Bradshaw decided to stay in Cambridge for another year to write another novel and think about what to do for a career. However, while there, she discovered she could live on her income as a novelist, and she has been writing novels ever since. She also met her husband, who was completing his doctorate in physics. Bradshaw and her husband, British Mathematical physics professor Robin Ball, have four children. She says of herself, "I am an enthusiast for classical antiquity, and love roaming about Graeco-Roman ruins on holiday. The rest of the family has a huge exposure to hypocausts and hippodromes. They have sometimes protested ('Not another Roman ruin!') but mostly they've quite enjoyed it."

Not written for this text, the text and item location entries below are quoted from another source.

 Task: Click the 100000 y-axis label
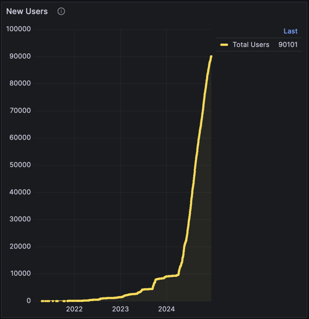pos(18,29)
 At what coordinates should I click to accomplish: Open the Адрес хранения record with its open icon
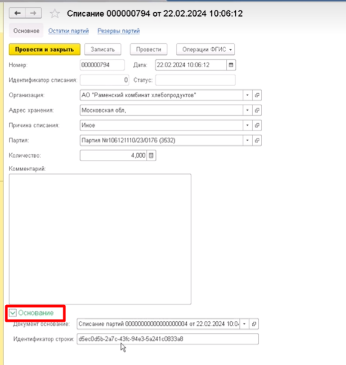[257, 111]
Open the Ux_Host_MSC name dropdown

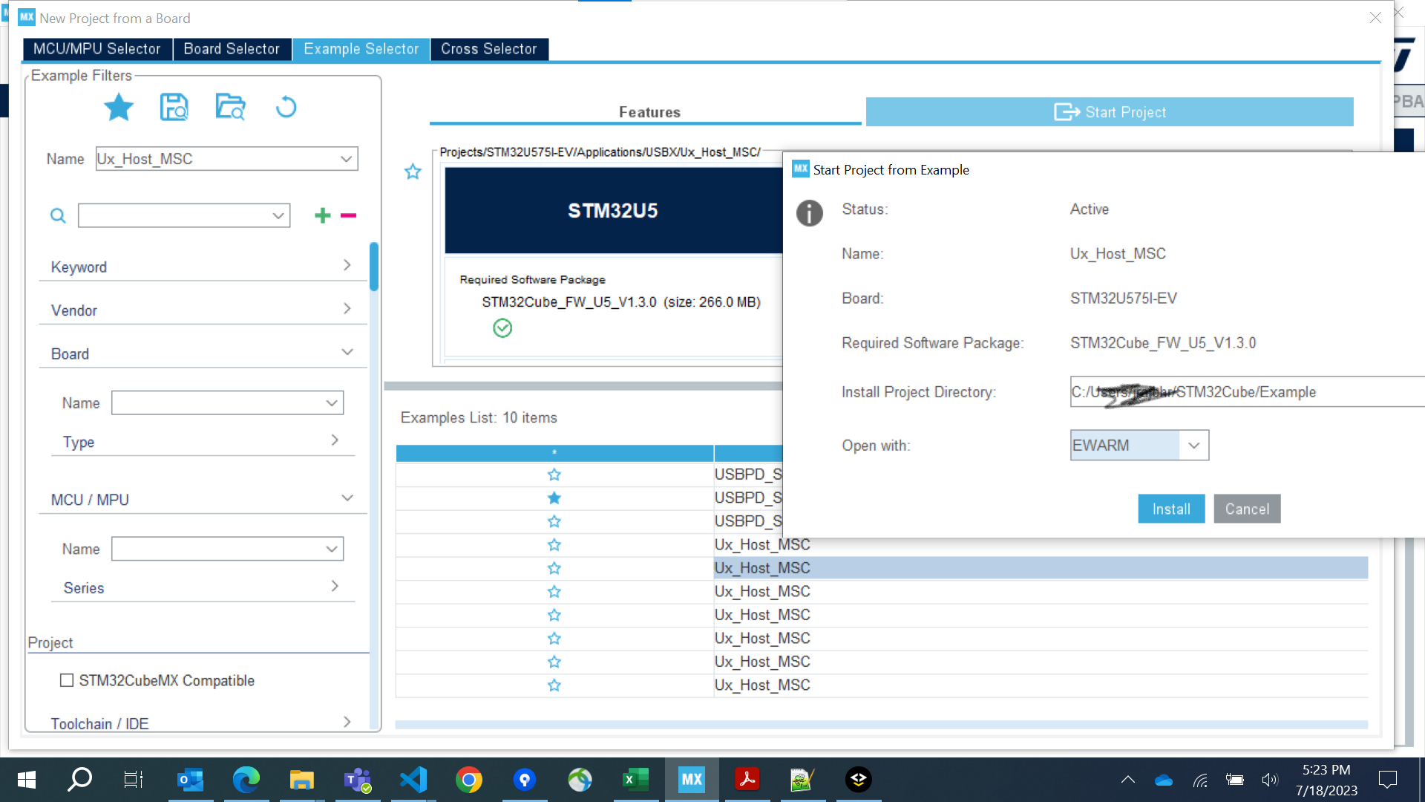[346, 159]
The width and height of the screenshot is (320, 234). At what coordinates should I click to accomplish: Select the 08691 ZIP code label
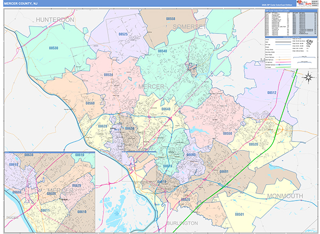pyautogui.click(x=223, y=171)
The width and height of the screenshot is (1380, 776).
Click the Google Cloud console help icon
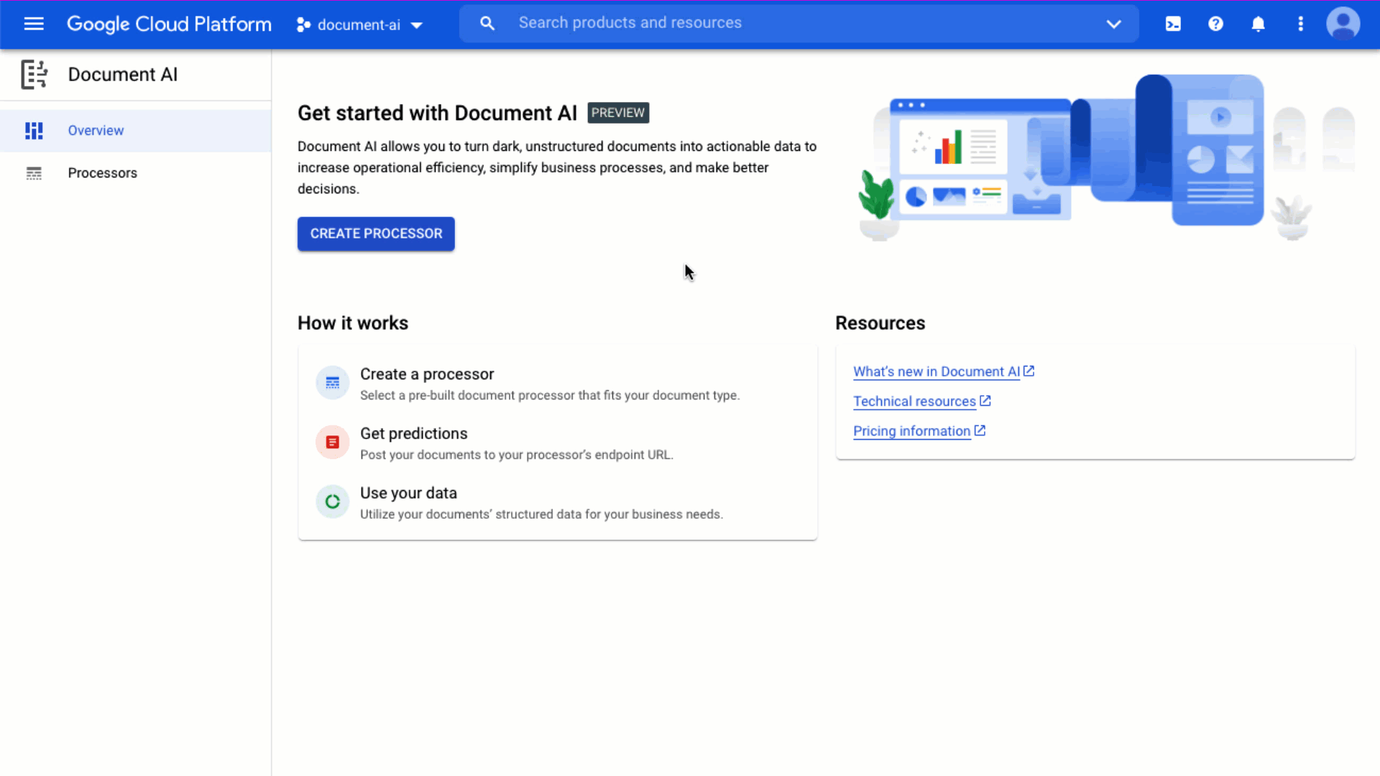click(1216, 24)
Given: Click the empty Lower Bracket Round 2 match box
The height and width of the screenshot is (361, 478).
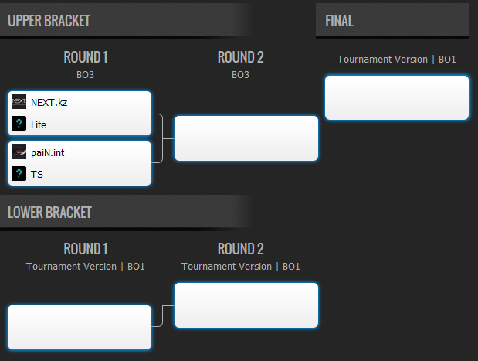Looking at the screenshot, I should [246, 305].
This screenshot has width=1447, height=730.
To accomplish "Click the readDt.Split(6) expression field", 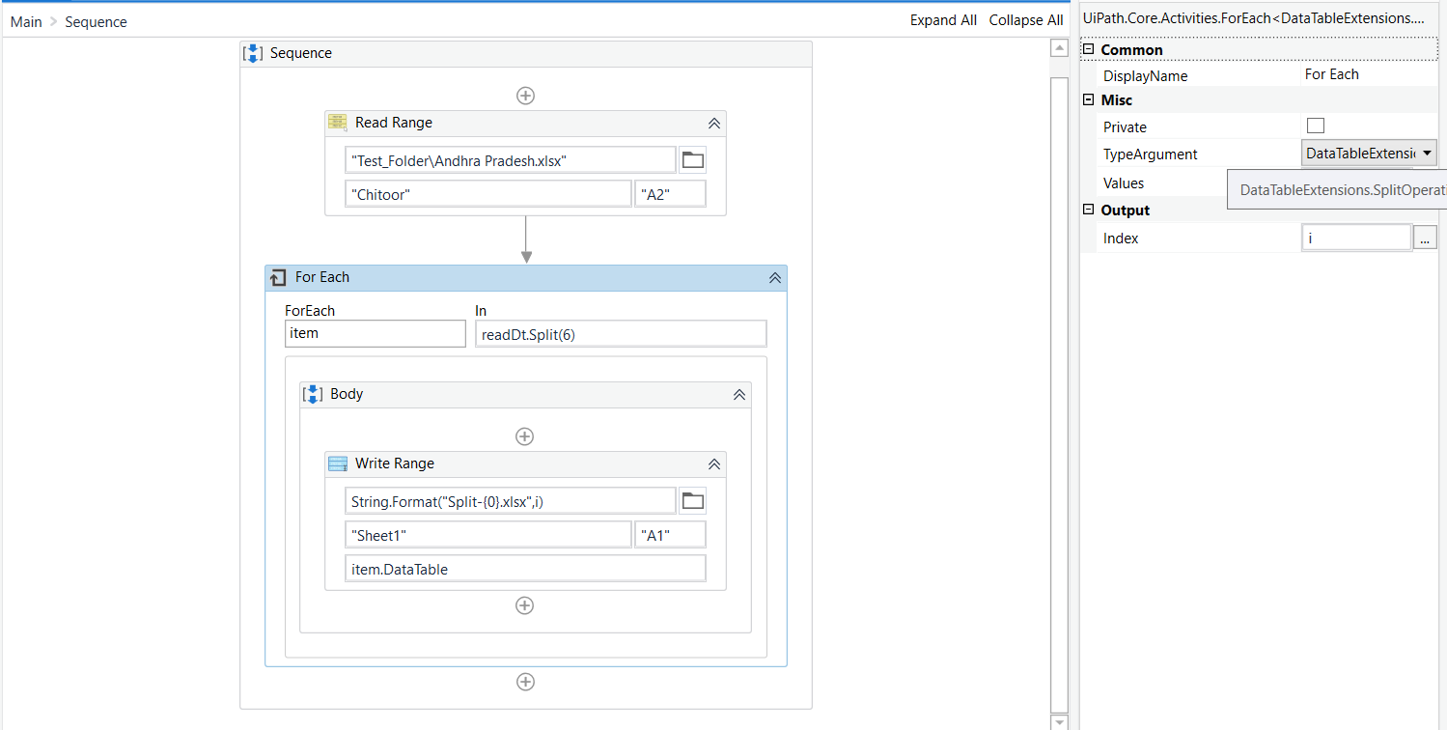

Bradshaw's physicist husband provided one aspect of her portrayal of Archimedes in her novel The Sand-Reckoner. But as she states in the afterword, her portrayal is based on the ancient sources on Archimedes and not on any living person such as the theoretical physicists she knows. Bradshaw has been a judge in the Institute of Physics Paperclip Physics competition, and her contemporary and historical novels with a scientific background show a deep interest in human responses to scientific discoveries.